Therefore, as a recommendation for actual possible MF values (Nagelring 50%, Topaz in helm 41%, Cain's set 50%), we can say that for 150 MF farming a Torment 3 rift,

Consider this.

1) Topaz means that you are losing out at minimum 5-15% DPS for 4.1% more legs (You'll lack either mainstat, 6% crit, 15% main-attack or resource regeneration).
2) Nagelring means you're also losing out 5-15% DPS for 5% more legs (You'll be missing out on CC, CD or mainstat)
3) Cains set means sacrificing some other 2-3 set piece that will most likely be worth more then 5%.

Now, since we know that raising torment gives you 15% more legendaries for 60% more enemy health, that means there's a 100:38~ ratio between magic find and damage, that is if you can get 100 MF and lose 38% of your DPS, then that is equivalent to playing on higher torment. However as I think most of us have noticed, playing on higher torment is not particularly efficient in legendaries per hour.

If losing 38% of your DPS means that you clear 10% or more slower, then the trade (or raising torment for that matter) was inefficient.

What happened to my last post? I am pretty sure it wasn't against the TOS or something. Let's try this again.

It's funny that when I followed the link from Reddit to here, the post on Reddit was up voted massively, and by the time I try to find it again it was already down voted to oblivion. Apparently, the guys on reddit did not even attempt to see what the difference between the "suggested" and "given" formulas are, and keep shouting that 1.17 != 1.15. (of course they didn't say that, if they knew that the difference is this small, they would have stopped down voting)

It is not just 1.17 != 1.15, it's that his formula is additive instead of multiplicative which means it massively fails to predict the drop rate at high T.

It just happens to fall close to reality at t1-t3 but fails at high T.

1+6*.17 = 2.02
1.15^6 = 2.31

So 102% bonus at t6 vs 131%. That is not a small error.

I've already spent way too much time on this to even debate all of these posts, but I feel like there are severe reading deficiencies abundant.

For every graph of my interpretation, I presented the standard 1.15^N graph right next to it as a comparison in case mine wasn't right. These are entirely correct.

We assume that the blue poster is indeed confirming the drop rate function so whimsically (probably one of the most well-kept critical pieces of information) and that there isn't additional components to it.

Even if I was/am wrong, why not have an extra piece of information? Mine related defined monster health percentages for varying torment difficulty, and time is the critical component in what makes it worth it to farm a certain difficulty level. Therefore if a monster health increases at a non-linear rate, why not fit a curve to assume Blizzard is interpreting on a basis of time to kill a monster. The resulting DPS to overcome that time to kill a monster was my foundation. But, hey, if we want to go with 1.15^N - that just makes everyone's life simpler. I will remove the left graph of all figures so nobody has to painstakingly look at it.

→ **Listing**:
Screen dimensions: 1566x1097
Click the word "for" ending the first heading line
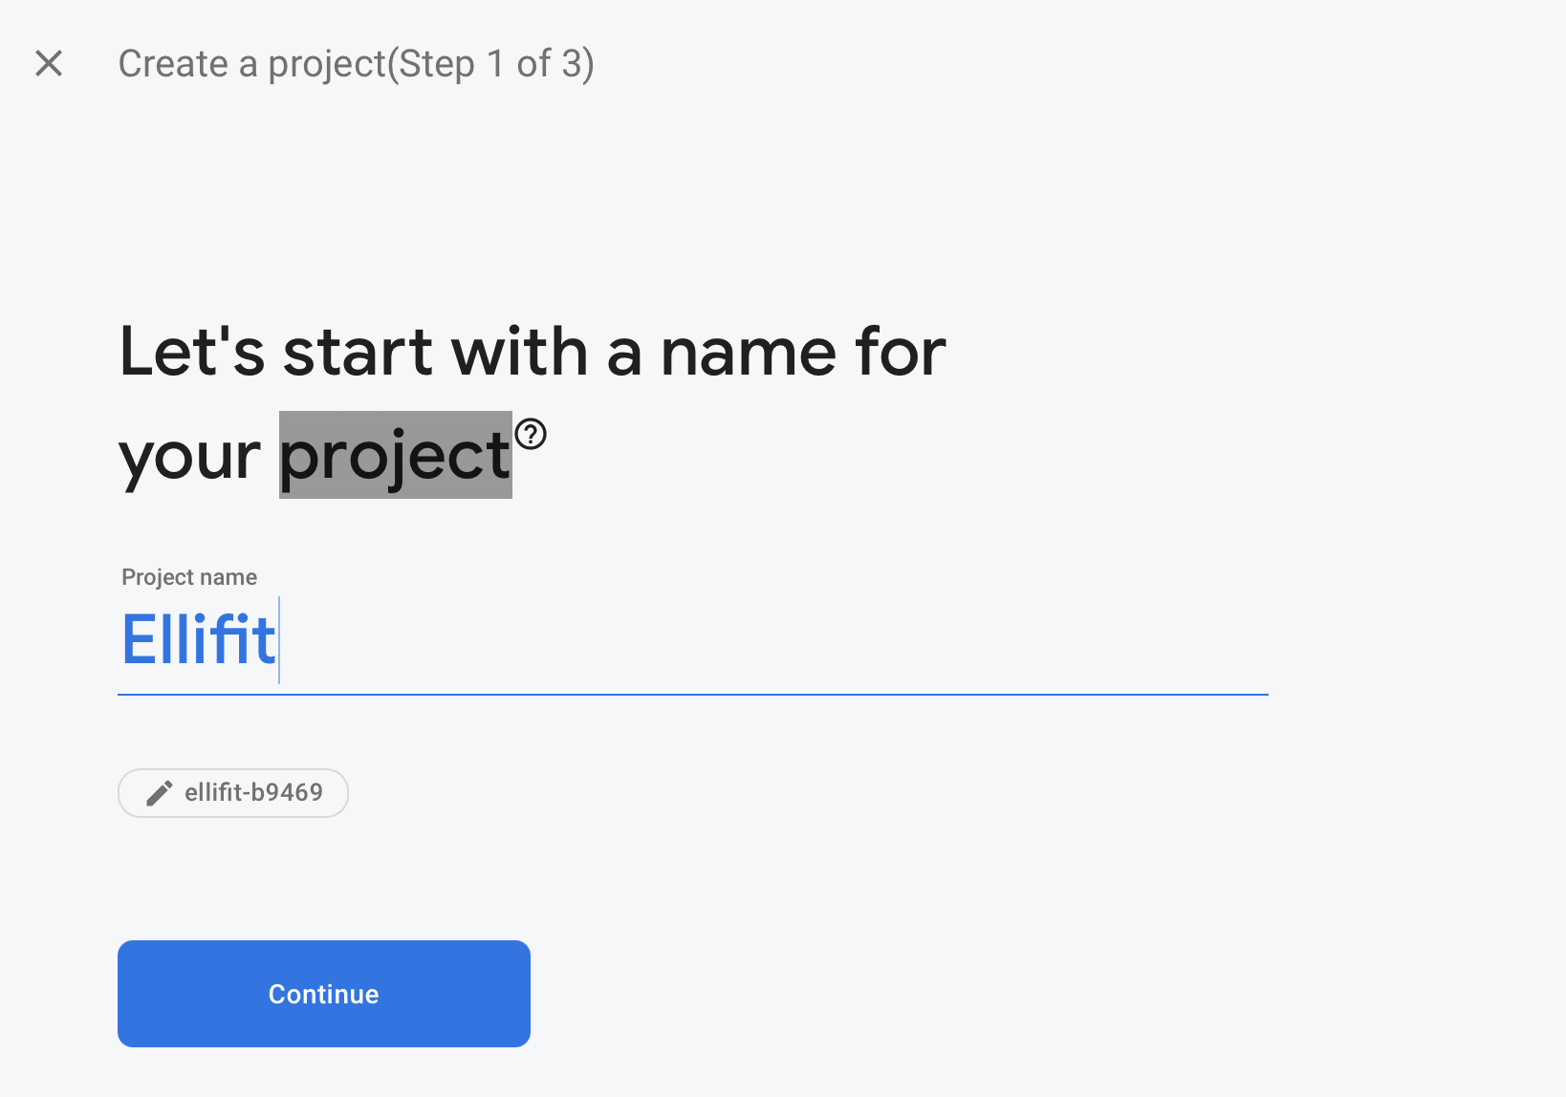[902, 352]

--

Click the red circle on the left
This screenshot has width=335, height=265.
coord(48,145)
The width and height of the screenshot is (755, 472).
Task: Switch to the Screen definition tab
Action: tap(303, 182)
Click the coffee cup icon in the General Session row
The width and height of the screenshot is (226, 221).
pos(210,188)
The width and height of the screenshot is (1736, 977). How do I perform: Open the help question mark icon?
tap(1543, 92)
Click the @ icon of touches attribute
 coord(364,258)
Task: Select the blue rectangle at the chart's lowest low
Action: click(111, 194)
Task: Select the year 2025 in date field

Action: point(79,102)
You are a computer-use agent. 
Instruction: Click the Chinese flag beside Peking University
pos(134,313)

---

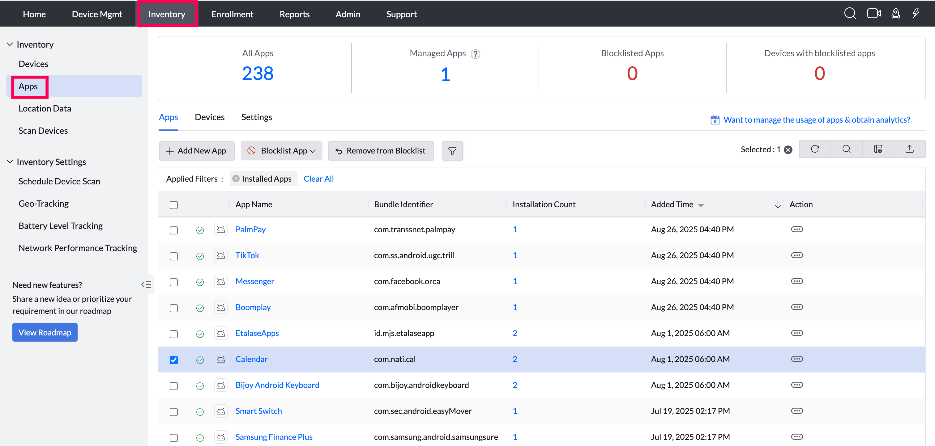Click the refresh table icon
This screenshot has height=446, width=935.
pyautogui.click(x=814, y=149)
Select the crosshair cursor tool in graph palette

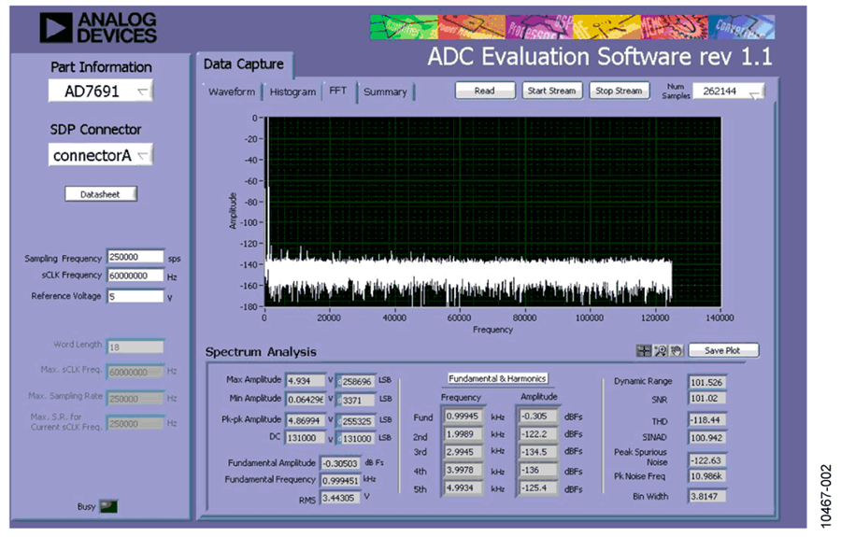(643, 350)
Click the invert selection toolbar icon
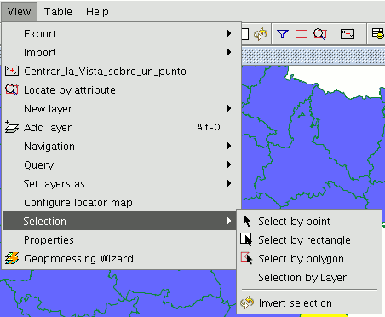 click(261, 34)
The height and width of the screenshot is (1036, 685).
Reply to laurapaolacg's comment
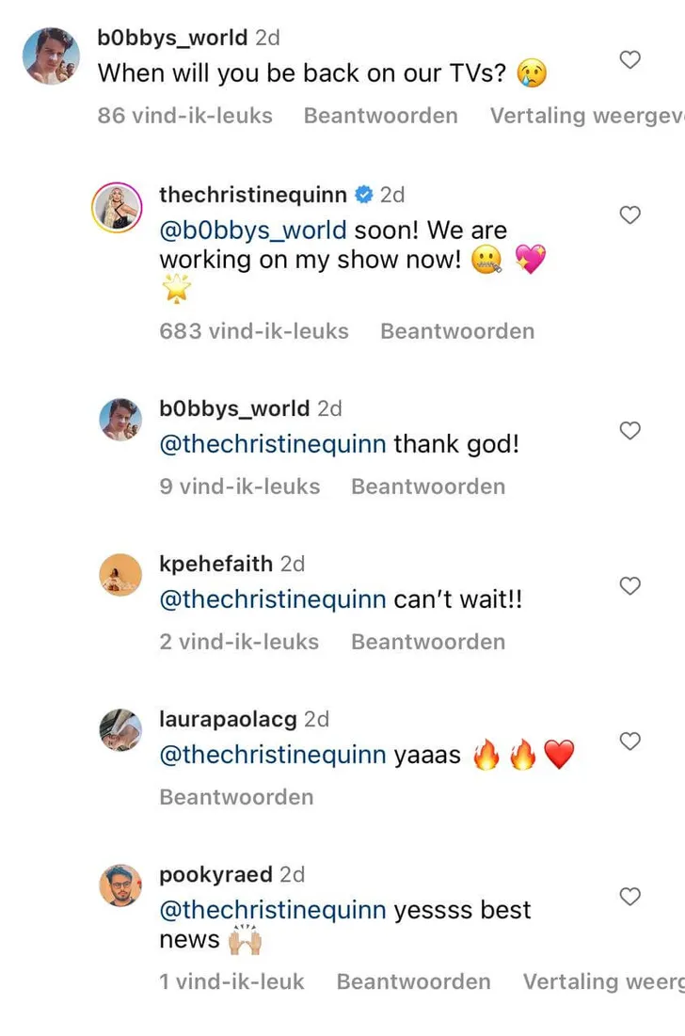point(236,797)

→ **Given task**: Return, without any changes, the part of the magic find discussion between "It's funny that" and "fails at high T.", inclusive.

→ **Complete response**:
It's funny that when I followed the link from Reddit to here, the post on Reddit was up voted massively, and by the time I try to find it again it was already down voted to oblivion. Apparently, the guys on reddit did not even attempt to see what the difference between the "suggested" and "given" formulas are, and keep shouting that 1.17 != 1.15. (of course they didn't say that, if they knew that the difference is this small, they would have stopped down voting)

It is not just 1.17 != 1.15, it's that his formula is additive instead of multiplicative which means it massively fails to predict the drop rate at high T.

It just happens to fall close to reality at t1-t3 but fails at high T.